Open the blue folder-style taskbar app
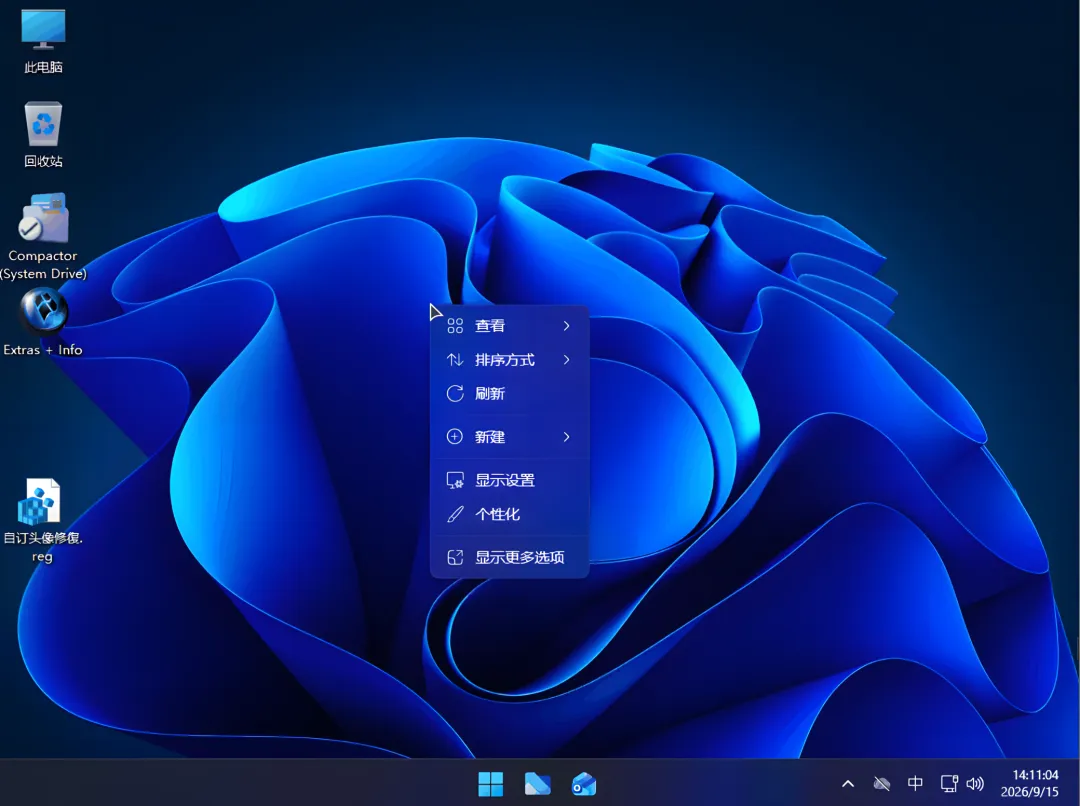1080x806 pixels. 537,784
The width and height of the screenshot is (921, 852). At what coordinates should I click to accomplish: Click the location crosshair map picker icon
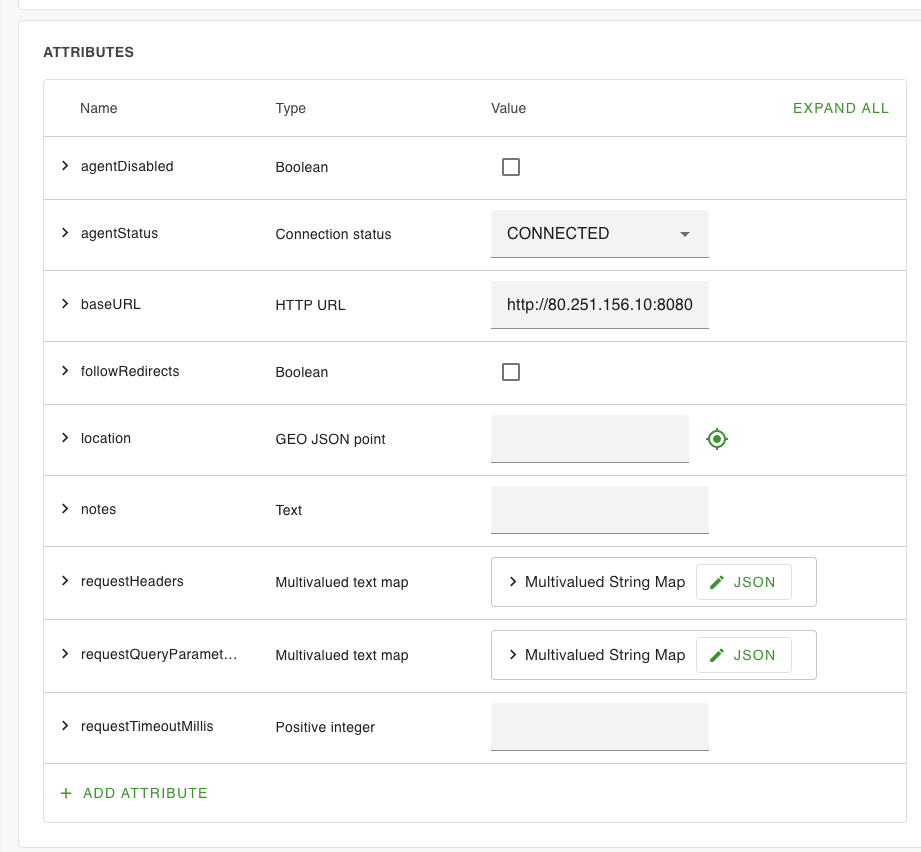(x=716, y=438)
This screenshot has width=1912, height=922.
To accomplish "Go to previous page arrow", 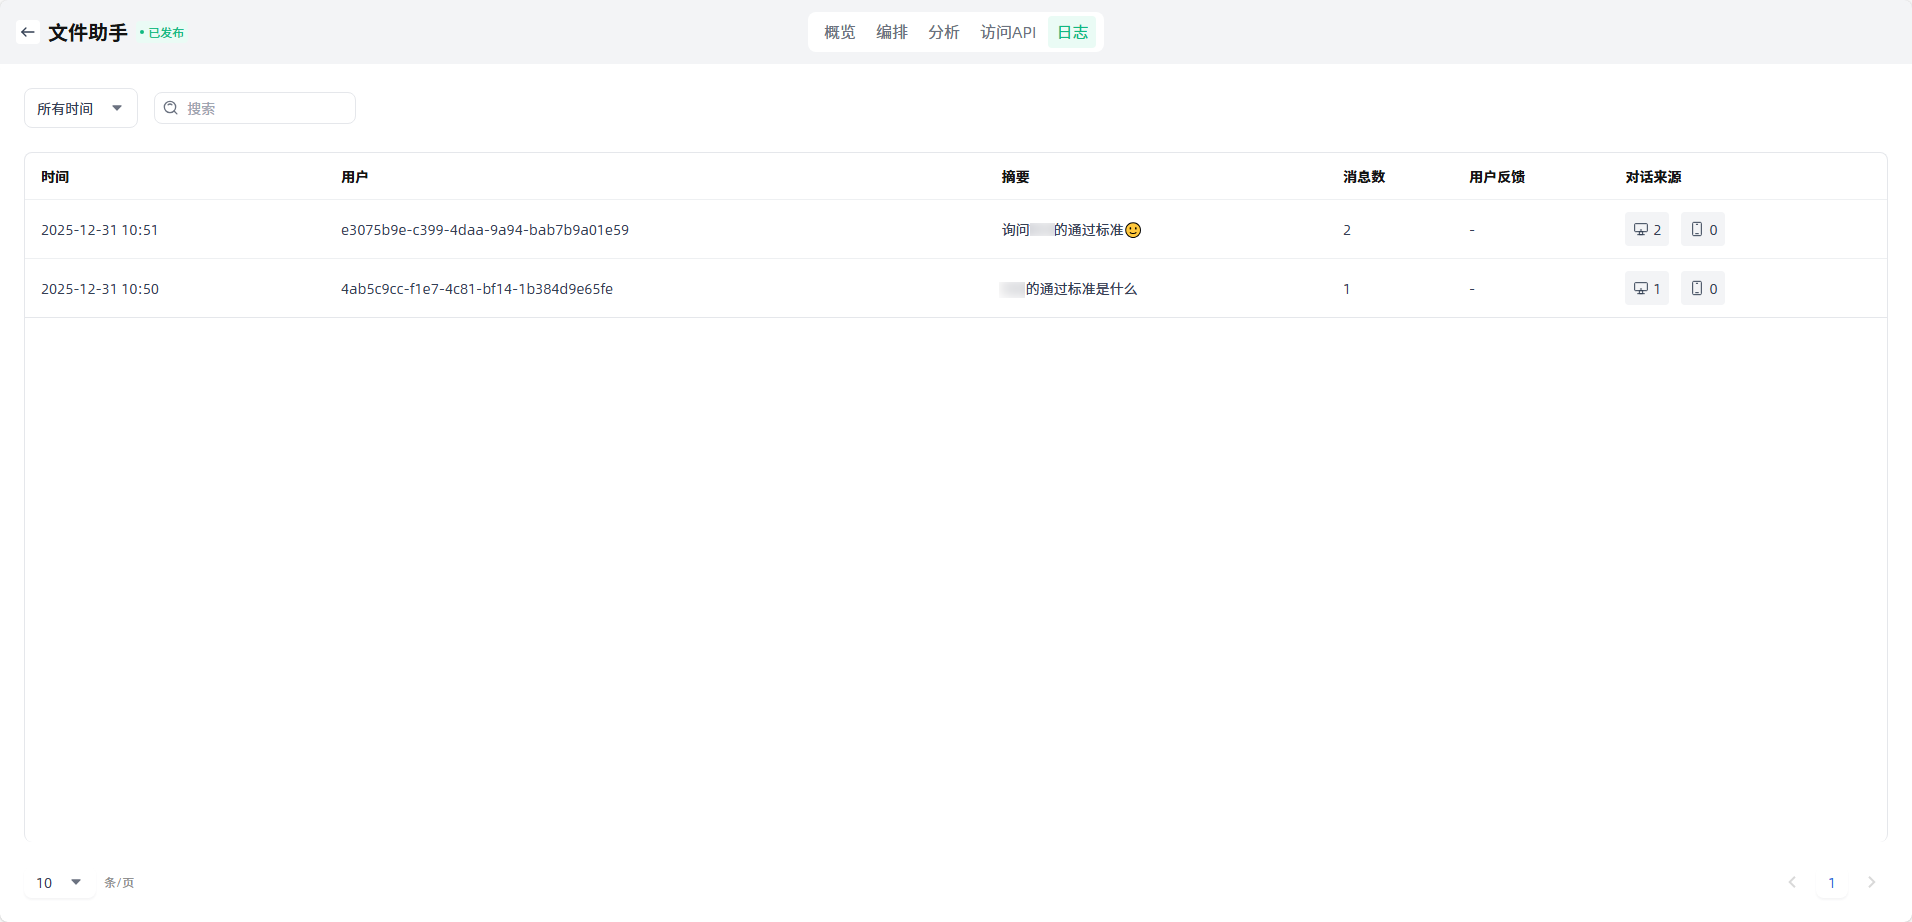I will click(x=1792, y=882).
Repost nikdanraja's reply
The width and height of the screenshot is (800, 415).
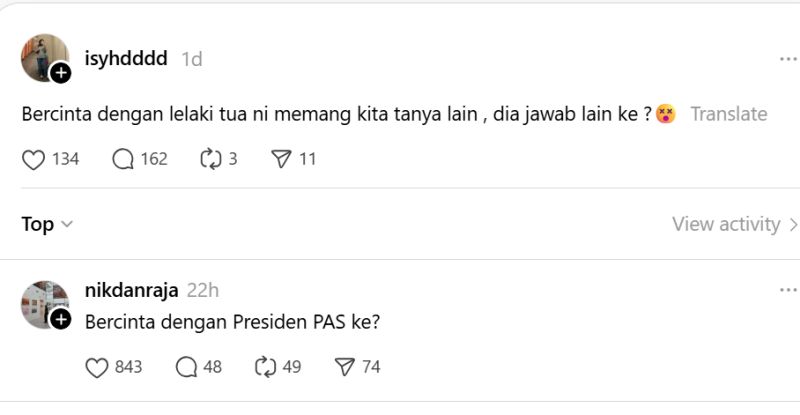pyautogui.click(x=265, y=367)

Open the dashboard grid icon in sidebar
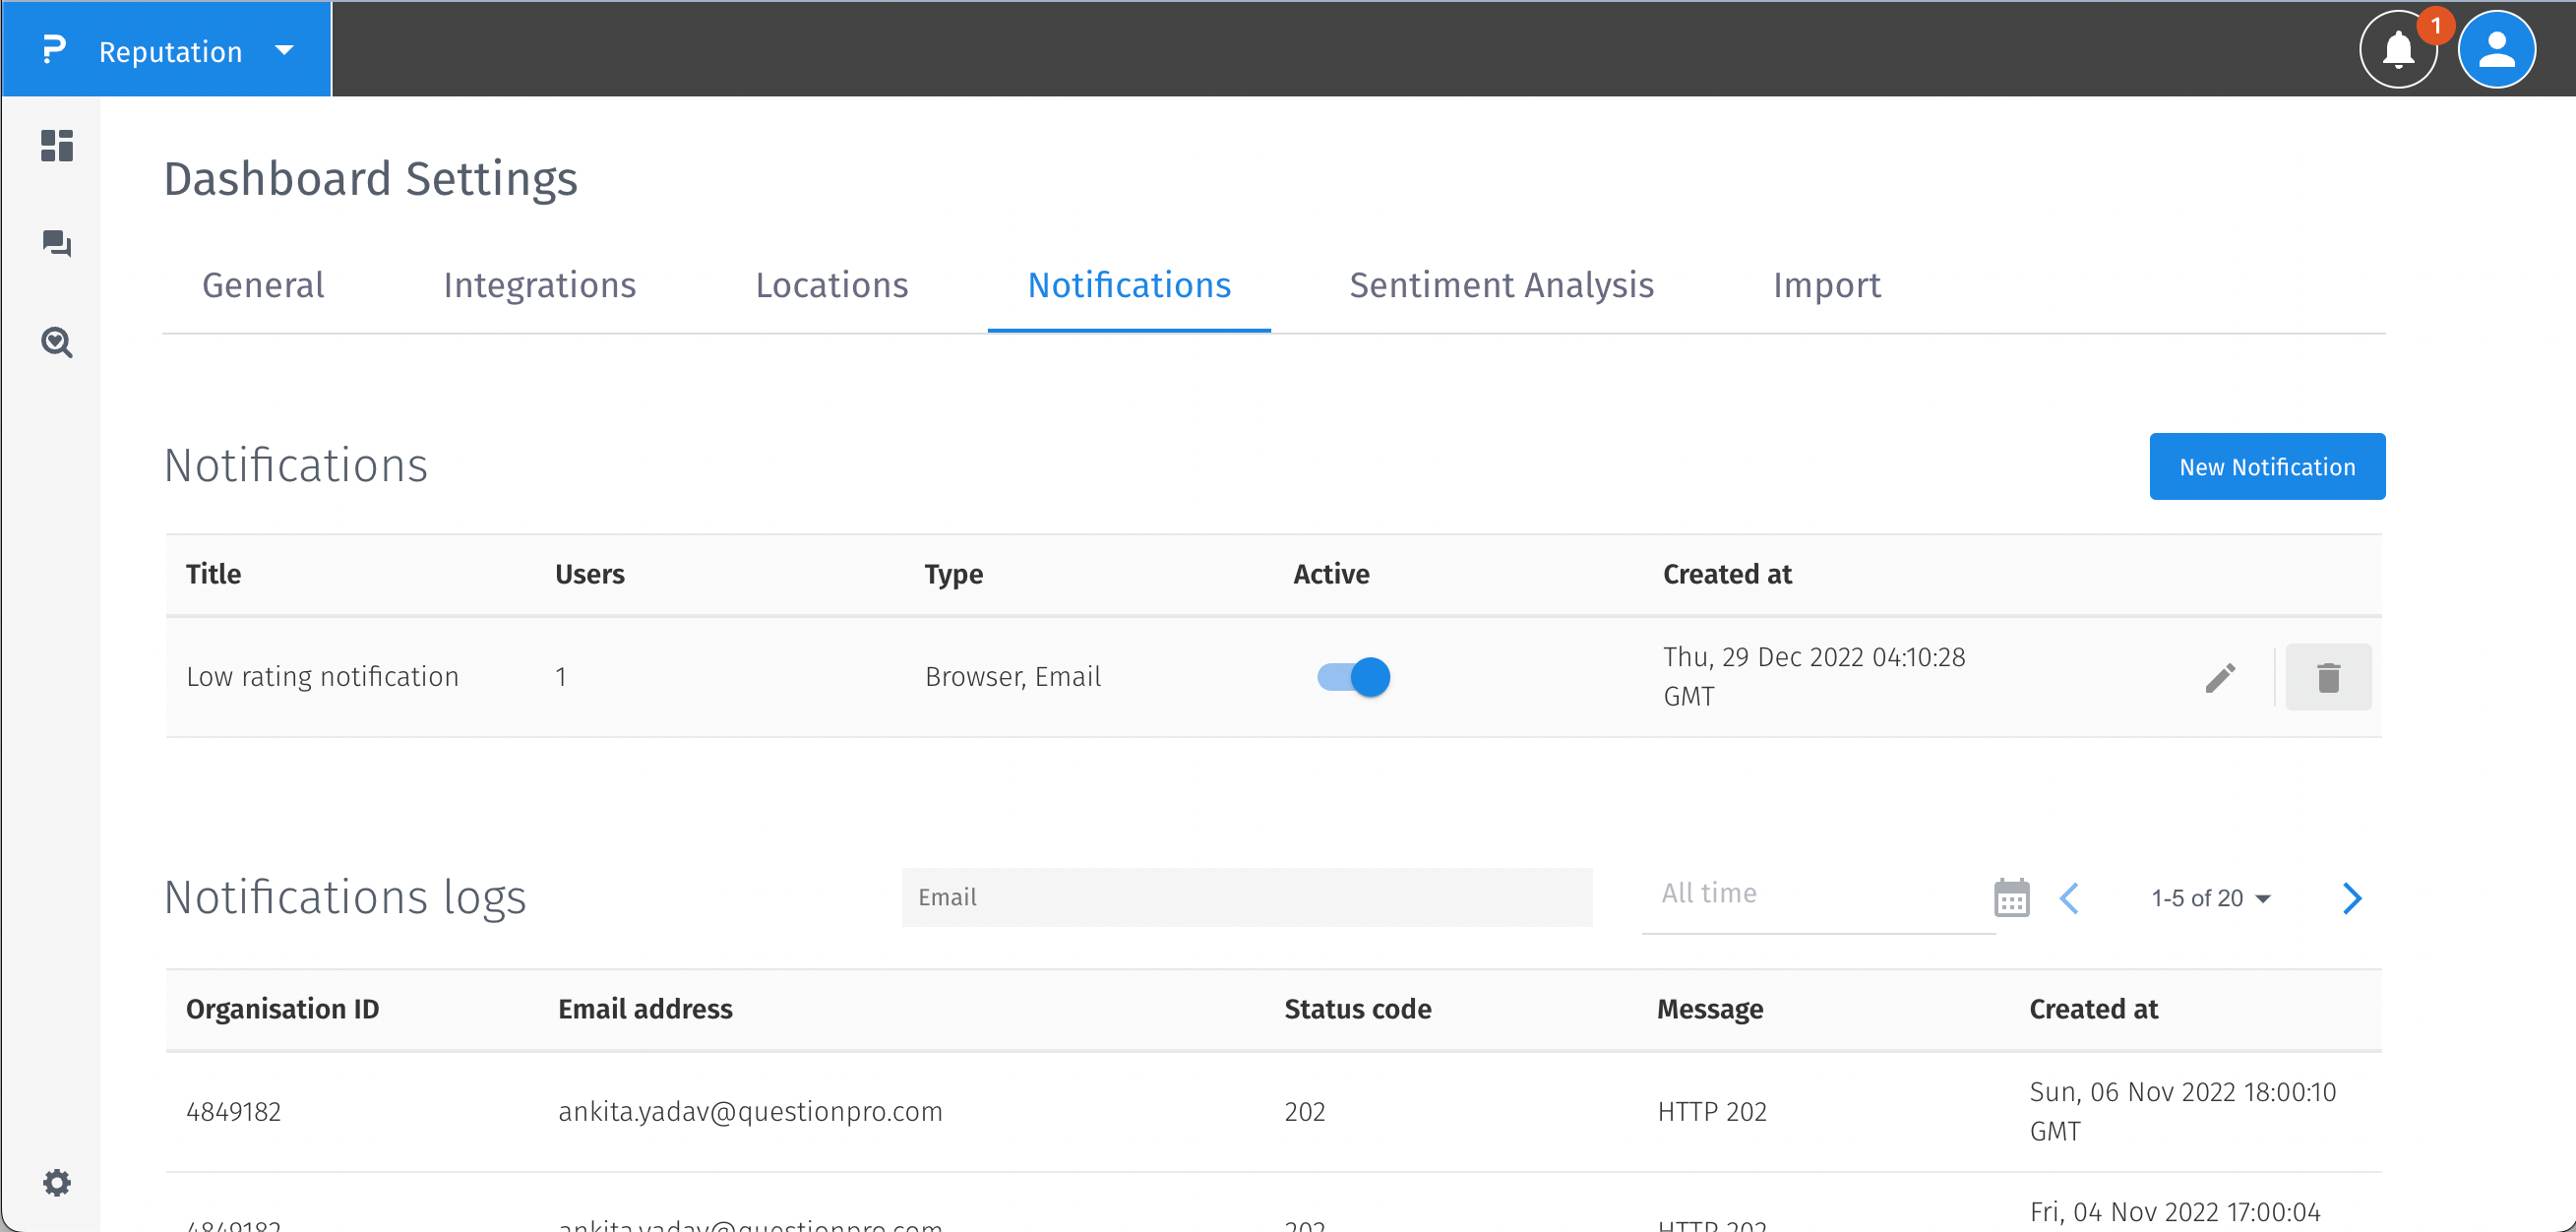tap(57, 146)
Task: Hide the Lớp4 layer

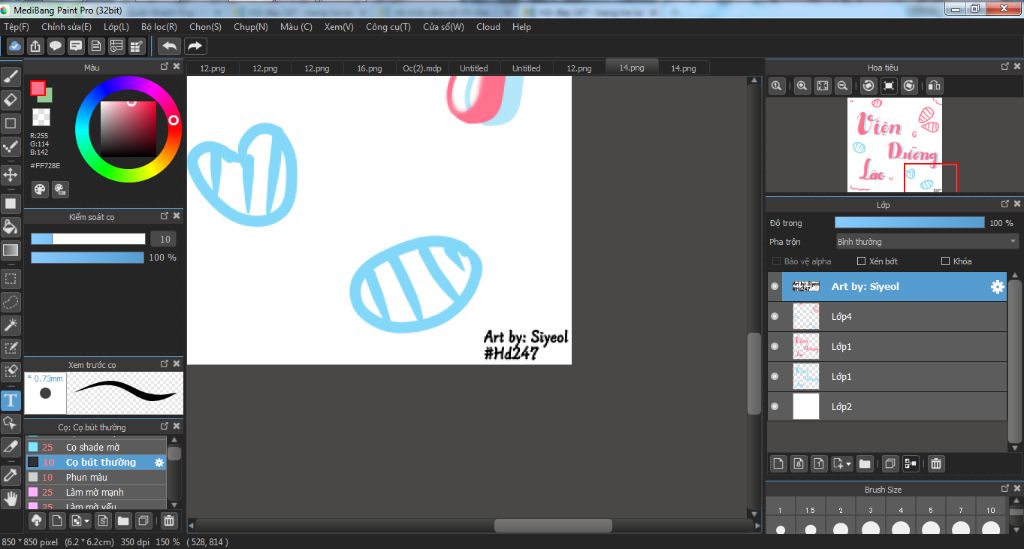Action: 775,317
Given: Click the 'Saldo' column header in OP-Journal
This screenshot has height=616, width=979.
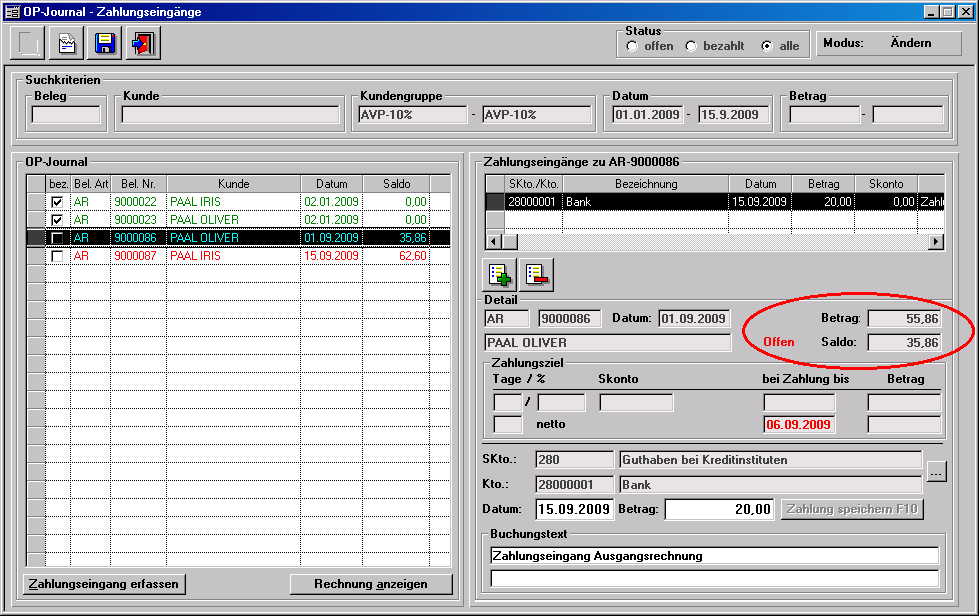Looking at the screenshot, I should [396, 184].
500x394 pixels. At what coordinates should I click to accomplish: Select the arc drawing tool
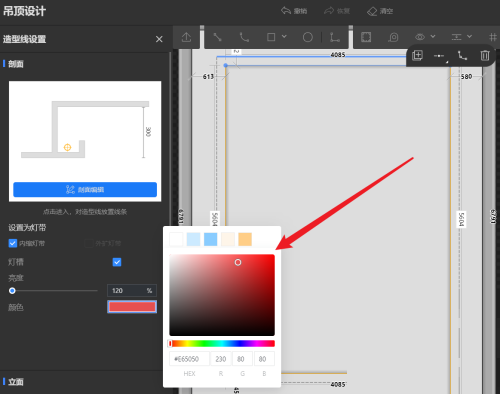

TASK DIRECTIONS → Convert everything from the line containing "Task: Hide the Lớp4 layer" down to the line containing "Looking at the" into a two-column CSV with the columns task and value, one row for each entry in the material. Put the text and its answer each in one quoted field with line breaks changed to spaces, and leave out the pictures.

EXERCISE OUTPUT →
task,value
"Task: Hide the Lớp4 layer","Action: 775,317"
"Given: Click the 'Saldo' column header in OP-Journal This screenshot has height=616, width=979.","Looking at the screenshot, I should [396, 184]."